Leeks belong to the Allium vegetable family, which also includes onions, shallots, scallions, and garlic. They have a mild, sweet onion flavor and look like large scallions. They add a delicate touch to recipes without overpowering other flavors. They are available year round and are in season from fall to early spring, peaking in January. When choosing leeks, look for clean white ends and fresh green tops. Fresh leeks will stay fresh a week or two if stored unwashed and untrimmed in the refrigerator.
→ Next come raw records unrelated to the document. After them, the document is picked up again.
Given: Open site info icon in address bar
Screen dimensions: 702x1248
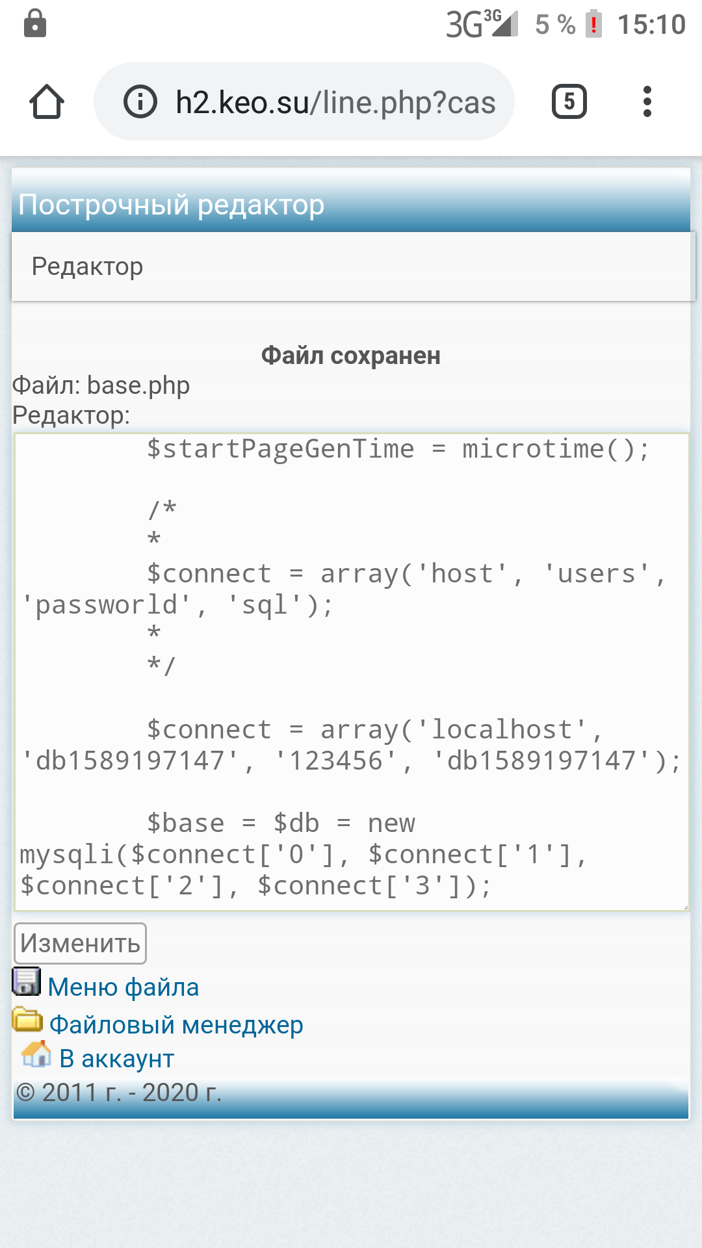Looking at the screenshot, I should (140, 102).
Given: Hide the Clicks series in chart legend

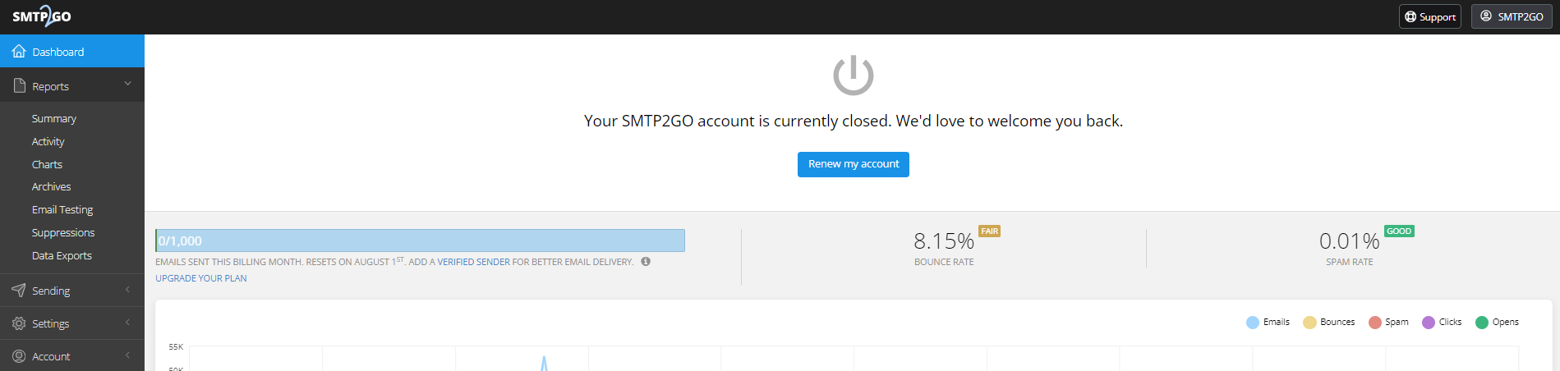Looking at the screenshot, I should [1442, 322].
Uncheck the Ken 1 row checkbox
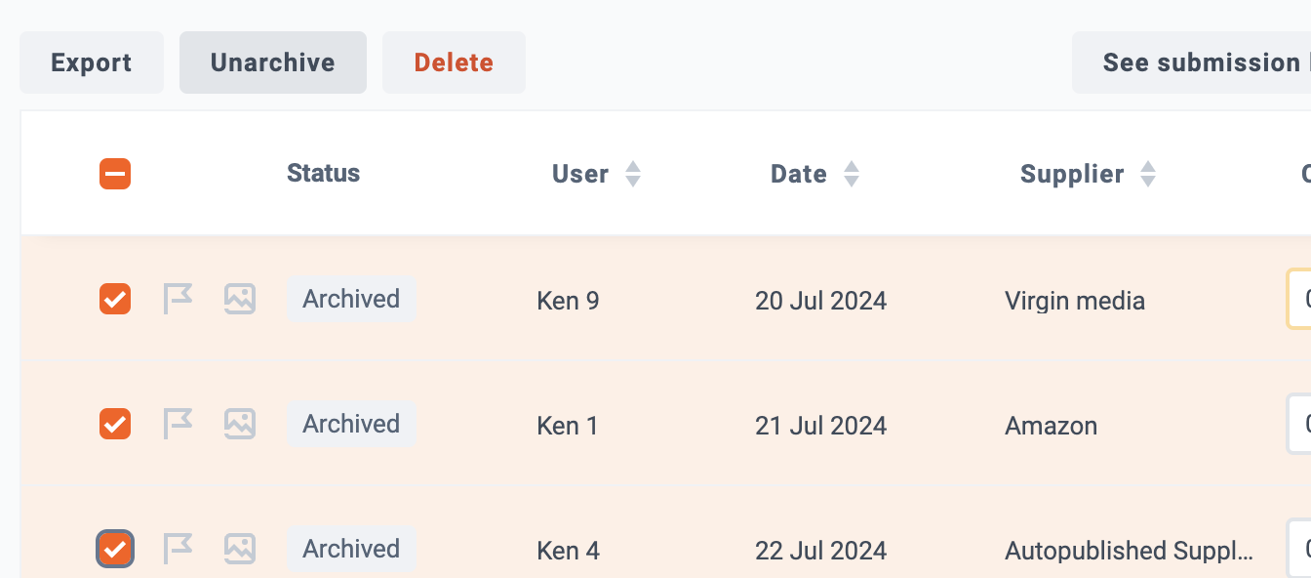The image size is (1311, 578). point(115,424)
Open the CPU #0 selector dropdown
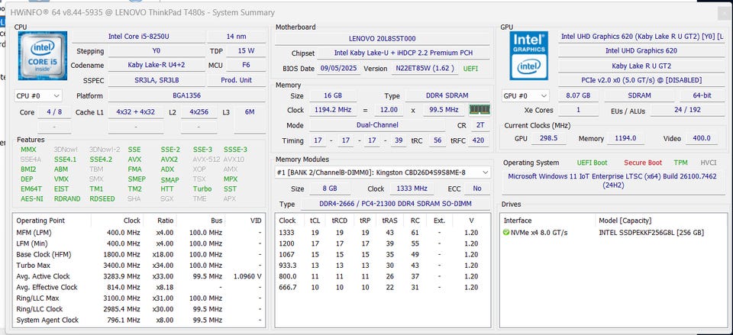 (38, 96)
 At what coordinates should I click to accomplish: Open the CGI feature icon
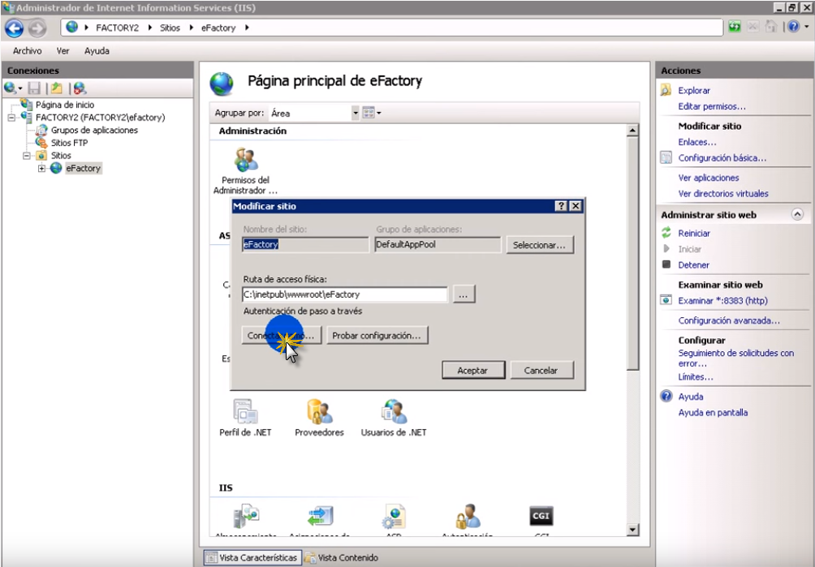point(541,518)
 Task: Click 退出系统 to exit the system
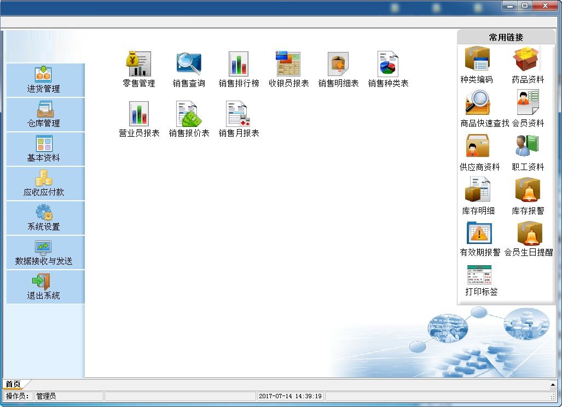tap(44, 287)
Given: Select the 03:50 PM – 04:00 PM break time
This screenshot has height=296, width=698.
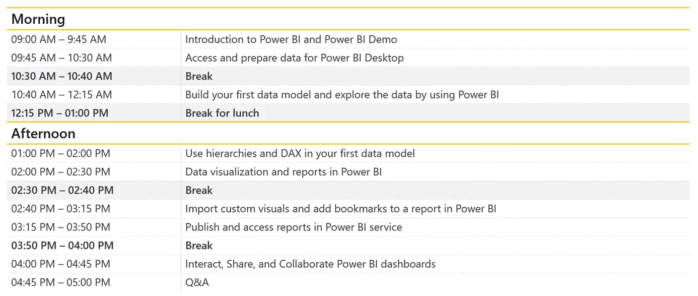Looking at the screenshot, I should tap(62, 246).
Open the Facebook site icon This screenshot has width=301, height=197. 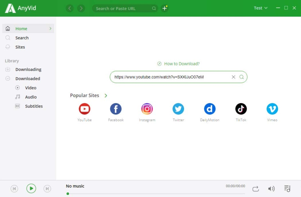[116, 109]
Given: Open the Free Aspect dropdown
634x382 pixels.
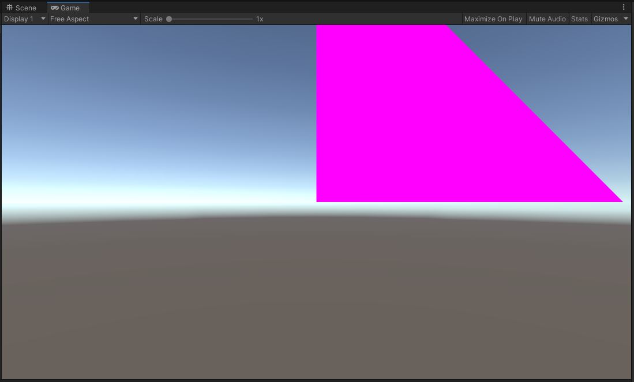Looking at the screenshot, I should coord(92,18).
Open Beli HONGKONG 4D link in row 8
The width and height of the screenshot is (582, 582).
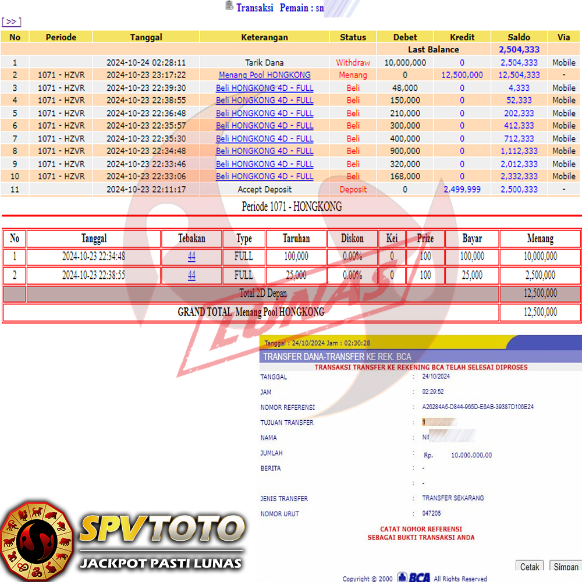[x=264, y=151]
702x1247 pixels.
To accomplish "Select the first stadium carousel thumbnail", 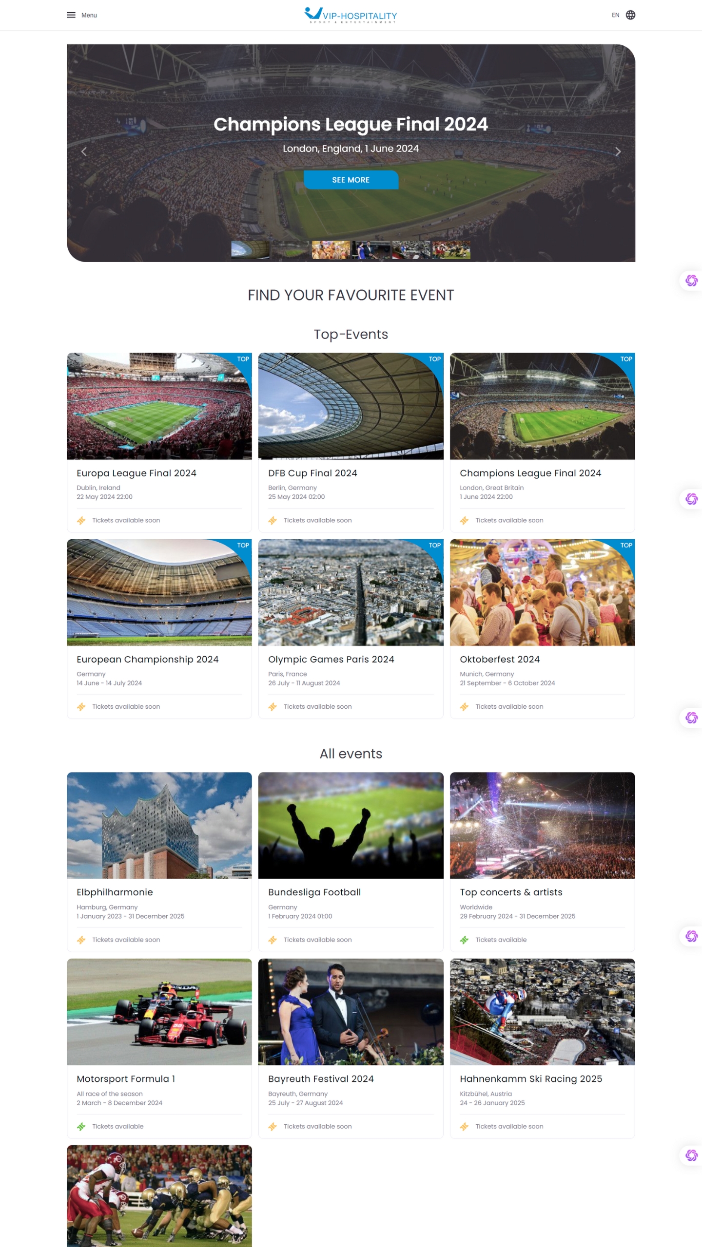I will (250, 250).
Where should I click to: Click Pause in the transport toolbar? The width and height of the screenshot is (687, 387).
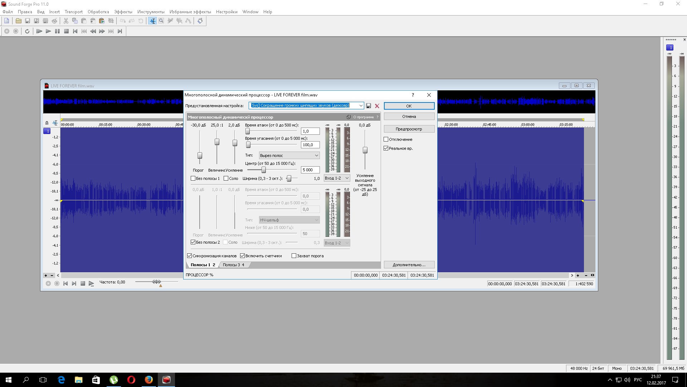coord(57,31)
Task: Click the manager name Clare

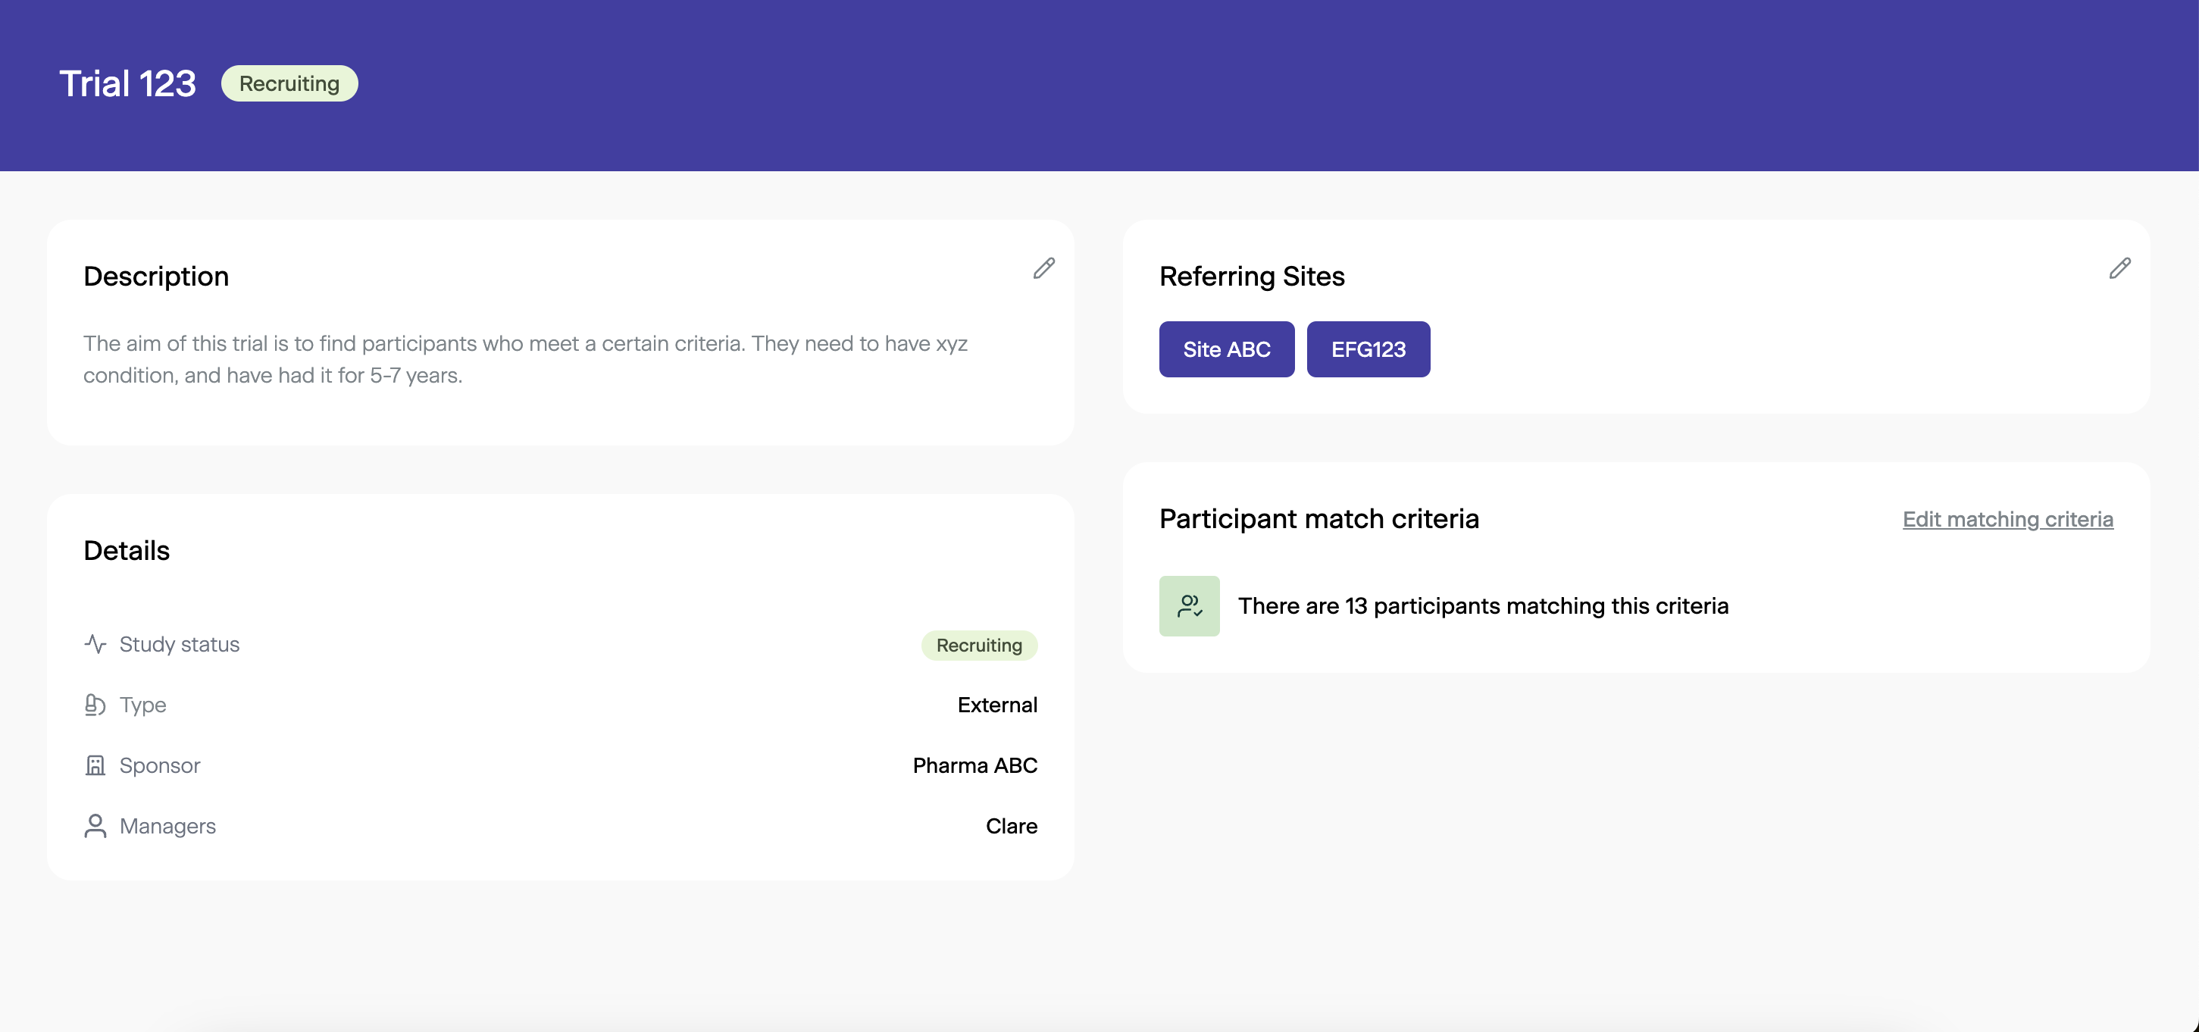Action: tap(1011, 825)
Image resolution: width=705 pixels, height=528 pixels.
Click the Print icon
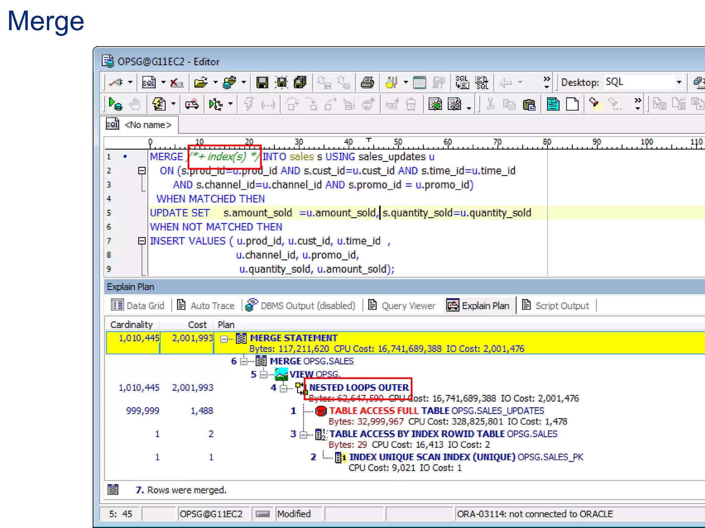coord(367,83)
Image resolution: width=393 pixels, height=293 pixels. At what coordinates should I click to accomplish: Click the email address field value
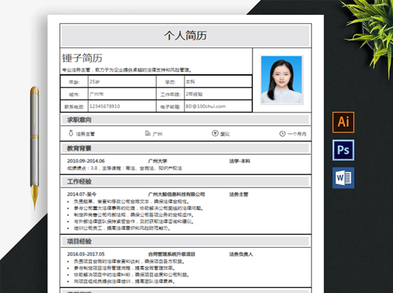[x=218, y=106]
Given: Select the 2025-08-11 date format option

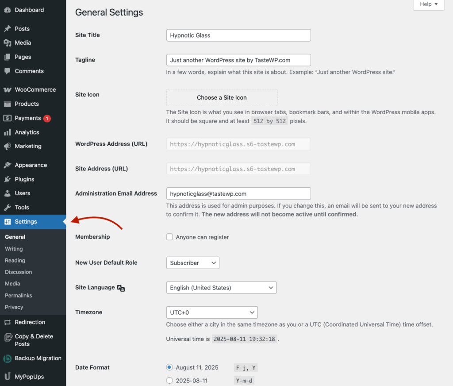Looking at the screenshot, I should point(169,380).
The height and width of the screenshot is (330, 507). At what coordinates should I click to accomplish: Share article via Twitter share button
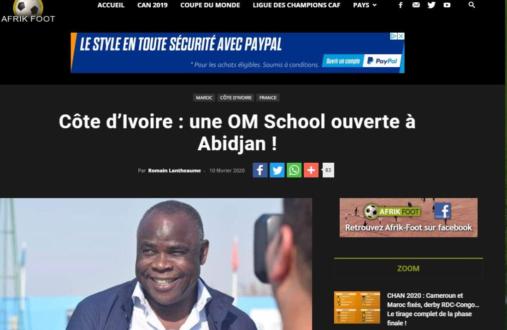[277, 170]
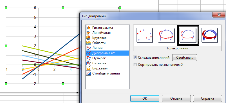The image size is (226, 103).
Task: Select the Гистограмма chart type icon
Action: 88,28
Wrapping them loosely will help them to retain moisture.
Leeks are a great source of vitamin K, manganese, vitamin B6, copper, iron, folate, and vitamin C. Leeks are also a good source of vitamin A, dietary fiber, magnesium, vitamin E, calcium, and omega-3 fatty acids.
Allium vegetables are anti-bacterial, antiviral and anti-fungal. Consumption of Allium vegetables can reduce your LDL cholesterol levels and raise your HDL cholesterol levels. Leeks have been known to aid in regulating blood sugar levels, decrease the risk of heart attack, lower blood pressure, and protect against heart disease. They can help prevent some types of cancer due to their high content of Allyl sulfides. Leeks are rich in kaempferol which is linked to reducing the risk of cancer and lower risk of numerous chronic diseases. Kaempferol has proven to reduce a woman’s risk of ovarian cancer by up to 40%. Due to leek’s high sulfur content, they aid in the development of the connective tissue and help support our detoxifying system.
Scrub leeks clean and trim off the green tops. Remove any tough outer leaves. Cut leeks in half lengthwise and rinse any dirt. Cut into thin slices and let sit for at least 5 minutes before cooking. They can be boiled or steamed, but most prefer to sauté. Use them as you would onions or garlic.